PROBLEM REQUIREMENTS>
Copy out the following lines word for word, leaving out the pictures.

PROVIDED MATERIAL>
---*---
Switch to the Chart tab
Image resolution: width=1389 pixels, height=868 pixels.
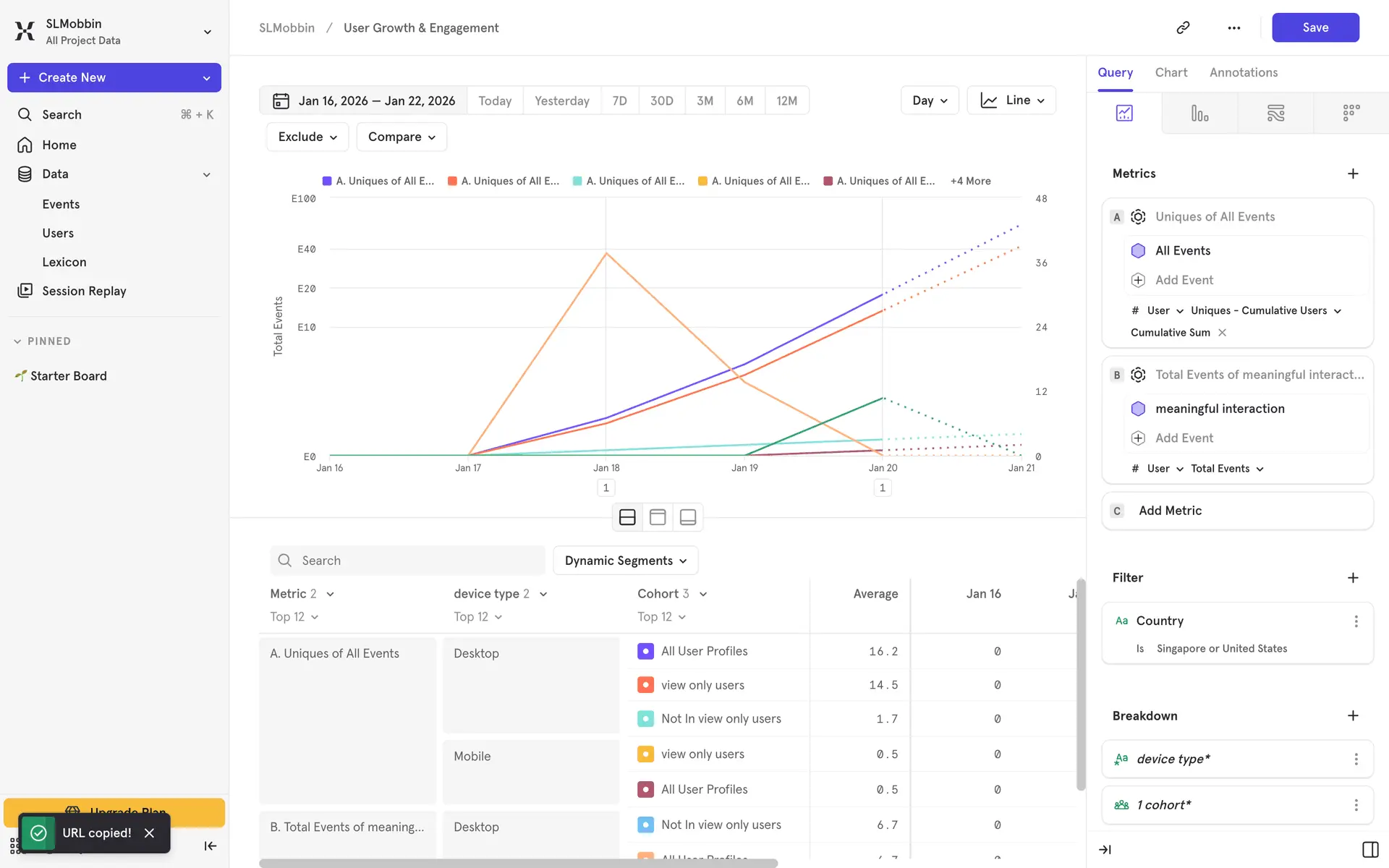coord(1171,72)
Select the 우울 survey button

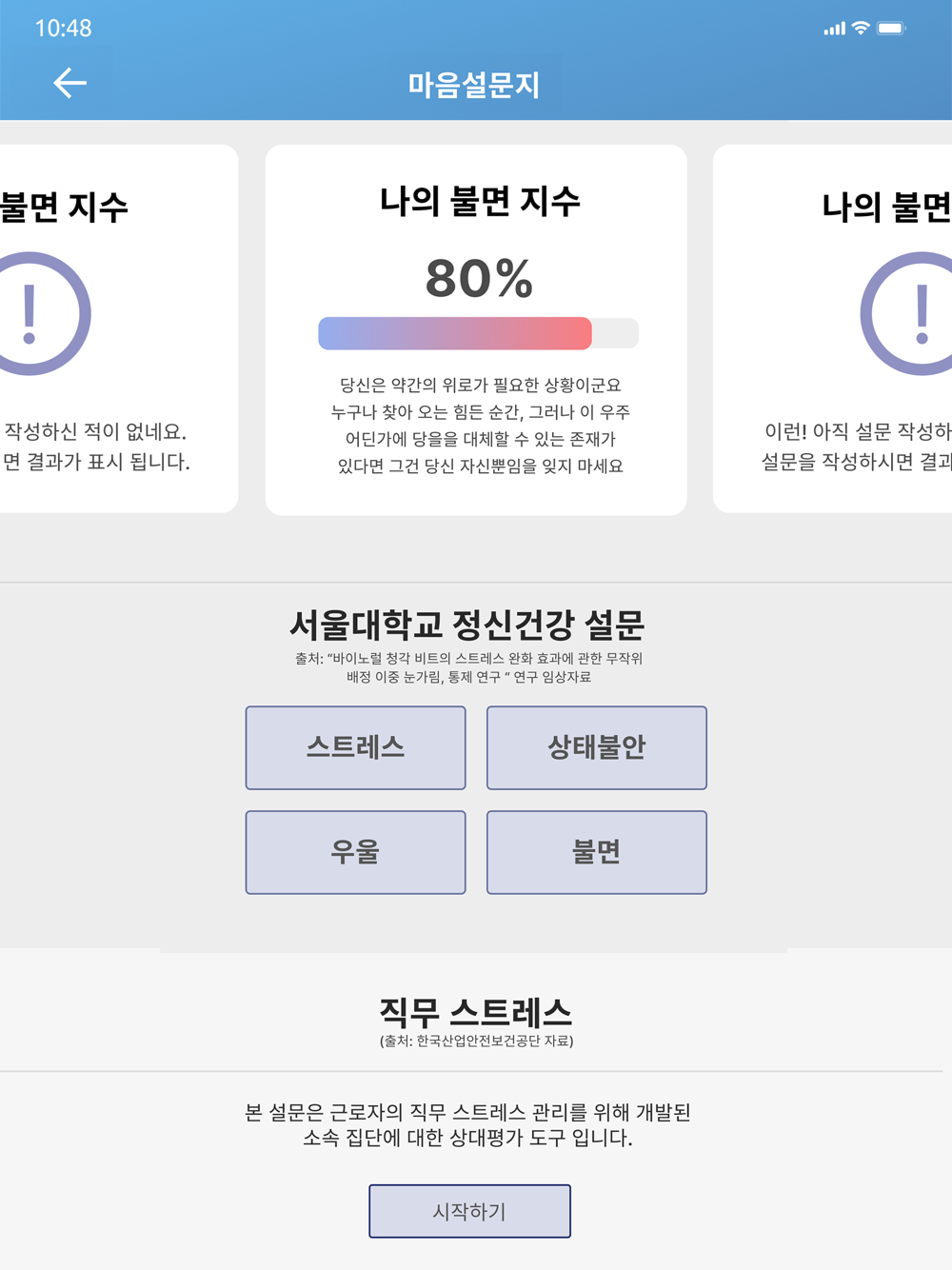(355, 852)
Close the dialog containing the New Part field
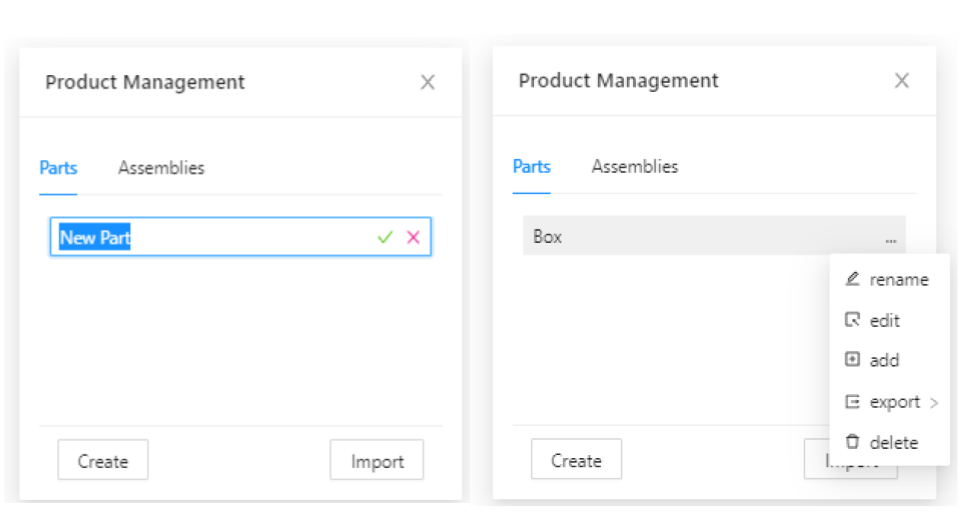The height and width of the screenshot is (519, 965). coord(428,82)
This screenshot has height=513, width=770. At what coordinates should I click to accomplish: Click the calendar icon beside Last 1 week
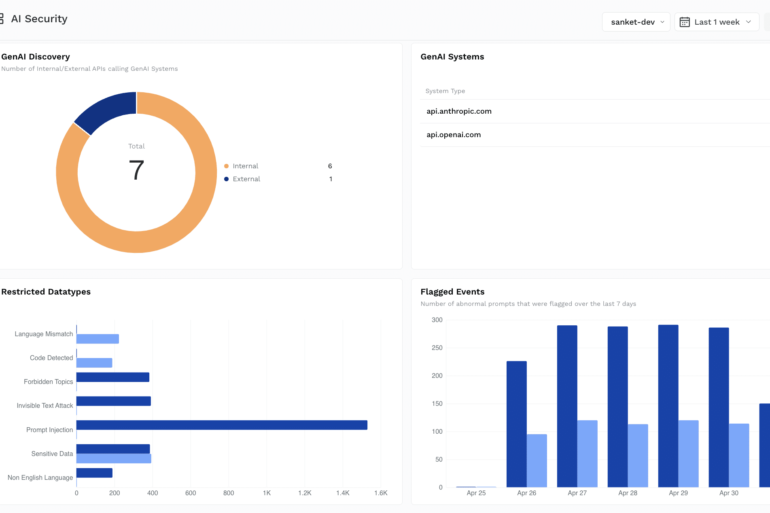pyautogui.click(x=685, y=22)
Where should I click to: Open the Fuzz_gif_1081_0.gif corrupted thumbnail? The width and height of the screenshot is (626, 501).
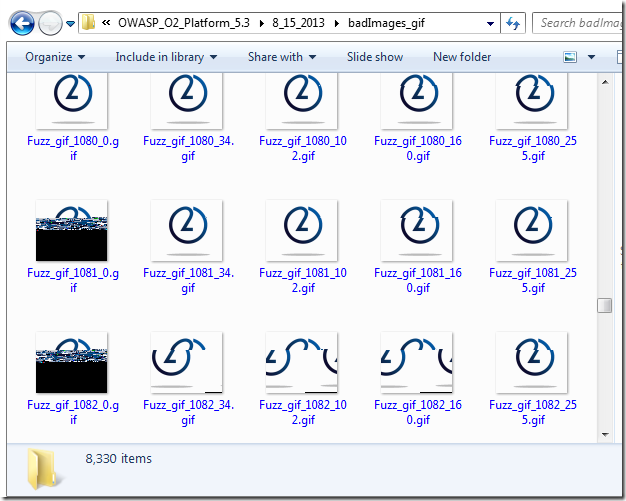pyautogui.click(x=72, y=231)
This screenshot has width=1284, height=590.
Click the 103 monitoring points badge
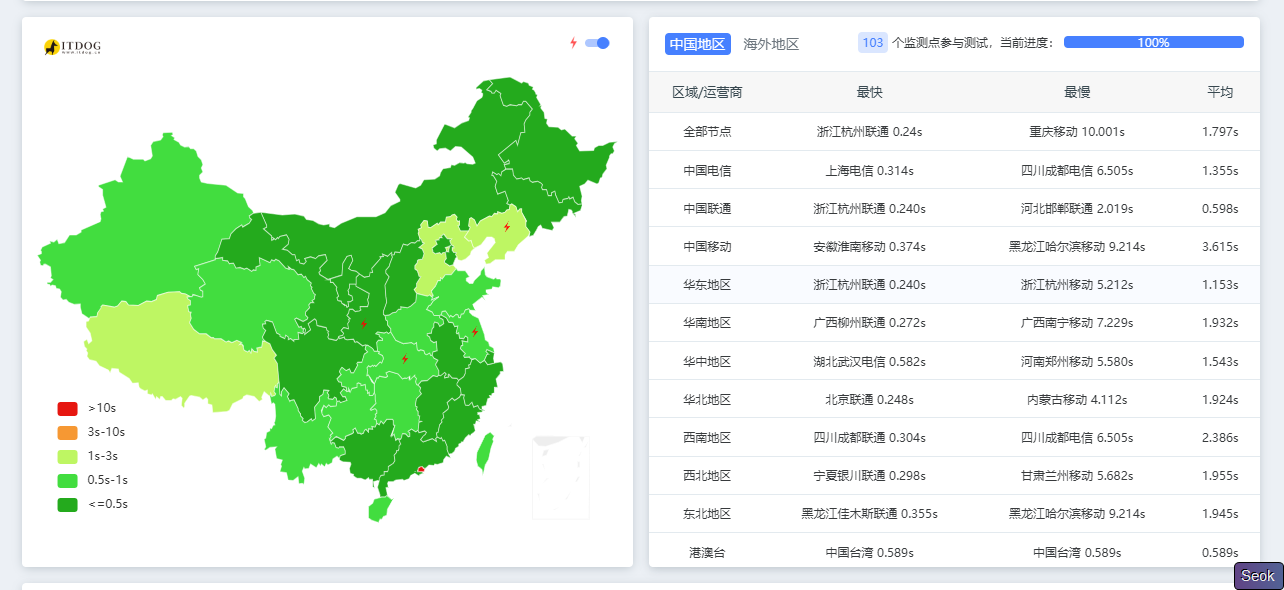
---*---
EXERCISE RESULT>
Switch to the Chart tab
Image resolution: width=1389 pixels, height=868 pixels.
coord(1171,72)
Select the 우울 survey button

(355, 852)
Close the dialog containing the New Part field
The height and width of the screenshot is (519, 965). coord(428,82)
This screenshot has height=513, width=770. At what coordinates should I click to accomplish: Click the calendar icon beside Last 1 week
pyautogui.click(x=685, y=22)
Where should I click to: Open the Fuzz_gif_1081_0.gif corrupted thumbnail? The width and height of the screenshot is (626, 501).
pyautogui.click(x=72, y=231)
This screenshot has width=1284, height=590.
Click the 103 monitoring points badge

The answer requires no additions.